### Set task
Print the listing below exactly as it appears, line for line.

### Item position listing
====================

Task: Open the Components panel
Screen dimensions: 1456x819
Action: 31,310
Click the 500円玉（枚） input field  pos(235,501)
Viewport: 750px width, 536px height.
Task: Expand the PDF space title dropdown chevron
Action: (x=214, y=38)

====================

### Task response
Task: Open the Components panel
Screen dimensions: 1456x819
Action: 31,310
Click the 500円玉（枚） input field  pos(235,501)
Viewport: 750px width, 536px height.
Task: Expand the PDF space title dropdown chevron
Action: (x=214, y=38)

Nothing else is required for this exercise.